Express every line of the entries below as a Markdown table with the columns "Row" and "Entry line," skipping blank lines.
* START Material provided *
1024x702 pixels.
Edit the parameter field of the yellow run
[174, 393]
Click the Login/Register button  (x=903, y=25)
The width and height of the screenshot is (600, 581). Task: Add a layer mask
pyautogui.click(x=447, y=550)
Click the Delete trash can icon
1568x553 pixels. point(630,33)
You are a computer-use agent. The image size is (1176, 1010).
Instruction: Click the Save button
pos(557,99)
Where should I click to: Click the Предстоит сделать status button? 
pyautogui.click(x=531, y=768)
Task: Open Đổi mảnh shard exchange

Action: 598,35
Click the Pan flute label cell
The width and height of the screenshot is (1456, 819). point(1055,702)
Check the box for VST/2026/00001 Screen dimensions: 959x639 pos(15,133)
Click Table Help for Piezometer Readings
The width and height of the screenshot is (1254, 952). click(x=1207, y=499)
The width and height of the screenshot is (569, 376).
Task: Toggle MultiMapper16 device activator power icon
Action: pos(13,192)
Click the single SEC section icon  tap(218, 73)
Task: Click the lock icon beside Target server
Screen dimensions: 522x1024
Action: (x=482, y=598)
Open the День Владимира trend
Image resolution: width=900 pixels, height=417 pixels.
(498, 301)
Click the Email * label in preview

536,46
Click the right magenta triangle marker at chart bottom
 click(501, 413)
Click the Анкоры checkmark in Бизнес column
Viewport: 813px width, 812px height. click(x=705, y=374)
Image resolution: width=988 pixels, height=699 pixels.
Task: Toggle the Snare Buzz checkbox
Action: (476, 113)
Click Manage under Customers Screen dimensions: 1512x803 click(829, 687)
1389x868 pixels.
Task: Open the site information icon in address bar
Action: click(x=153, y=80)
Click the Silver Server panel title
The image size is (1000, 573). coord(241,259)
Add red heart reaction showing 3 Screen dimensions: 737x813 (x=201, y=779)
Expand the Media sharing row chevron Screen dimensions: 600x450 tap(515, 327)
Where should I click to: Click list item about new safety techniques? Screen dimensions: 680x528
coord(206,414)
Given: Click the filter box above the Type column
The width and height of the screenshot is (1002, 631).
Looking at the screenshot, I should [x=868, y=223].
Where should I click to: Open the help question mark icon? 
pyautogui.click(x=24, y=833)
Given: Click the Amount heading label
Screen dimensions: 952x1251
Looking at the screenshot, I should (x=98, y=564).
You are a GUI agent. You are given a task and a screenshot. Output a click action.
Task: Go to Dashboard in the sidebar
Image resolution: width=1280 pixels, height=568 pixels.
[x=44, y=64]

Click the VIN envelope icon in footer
* END Material provided *
Solution for this exercise »
| Row | Entry line |
|---|---|
| 1 | 1024x702 pixels. |
| 2 | Edit the parameter field of the yellow run |
| 3 | [174, 393] |
| 4 | Click the Login/Register button  (x=903, y=25) |
| 5 | The width and height of the screenshot is (600, 581). Task: Add a layer mask |
| 6 | pyautogui.click(x=447, y=550) |
| 7 | Click the Delete trash can icon |
| 8 | 1568x553 pixels. point(630,33) |
| 9 | You are a computer-use agent. The image size is (1176, 1010). |
| 10 | Instruction: Click the Save button |
| 11 | pos(557,99) |
| 12 | Where should I click to: Click the Предстоит сделать status button?  |
| 13 | pyautogui.click(x=531, y=768) |
| 14 | Task: Open Đổi mảnh shard exchange |
| 15 | Action: 598,35 |
| 16 | Click the Pan flute label cell |
| 17 | The width and height of the screenshot is (1456, 819). point(1055,702) |
| 18 | Check the box for VST/2026/00001 Screen dimensions: 959x639 pos(15,133) |
| 19 | Click Table Help for Piezometer Readings |
| 20 | The width and height of the screenshot is (1254, 952). click(x=1207, y=499) |
| 21 | The width and height of the screenshot is (569, 376). |
| 22 | Task: Toggle MultiMapper16 device activator power icon |
| 23 | Action: pos(13,192) |
| 24 | Click the single SEC section icon  tap(218, 73) |
| 25 | Task: Click the lock icon beside Target server |
| 26 | Screen dimensions: 522x1024 |
| 27 | Action: (x=482, y=598) |
| 28 | Open the День Владимира trend |
| 29 | Image resolution: width=900 pixels, height=417 pixels. |
| 30 | (498, 301) |
| 31 | Click the Email * label in preview |
| 32 | 536,46 |
| 33 | Click the right magenta triangle marker at chart bottom |
| 34 |  click(501, 413) |
| 35 | Click the Анкоры checkmark in Бизнес column |
| 36 | Viewport: 813px width, 812px height. click(x=705, y=374) |
| 37 | Image resolution: width=988 pixels, height=699 pixels. |
| 38 | Task: Toggle the Snare Buzz checkbox |
| 39 | Action: (476, 113) |
| 40 | Click Manage under Customers Screen dimensions: 1512x803 click(829, 687) |
| 41 | 1389x868 pixels. |
| 42 | Task: Open the site information icon in address bar |
| 43 | Action: click(x=153, y=80) |
| 44 | Click the Silver Server panel title |
| 45 | The image size is (1000, 573). coord(241,259) |
| 46 | Add red heart reaction showing 3 Screen dimensions: 737x813 (x=201, y=779) |
| 47 | Expand the Media sharing row chevron Screen dimensions: 600x450 tap(515, 327) |
| 48 | Where should I click to: Click list item about new safety techniques? Screen dimensions: 680x528 |
| 49 | coord(206,414) |
| 50 | Given: Click the filter box above the Type column |
| 51 | The width and height of the screenshot is (1002, 631). |
| 52 | Looking at the screenshot, I should [x=868, y=223]. |
| 53 | Where should I click to: Open the help question mark icon?  |
| 54 | pyautogui.click(x=24, y=833) |
| 55 | Given: Click the Amount heading label |
| 56 | Screen dimensions: 952x1251 |
| 57 | Looking at the screenshot, I should (x=98, y=564). |
| 58 | You are a GUI agent. You are given a task and a screenshot. Output a click action. |
| 59 | Task: Go to Dashboard in the sidebar |
| 60 | Image resolution: width=1280 pixels, height=568 pixels. |
| 61 | [x=44, y=64] |
| 62 | Click the VIN envelope icon in footer |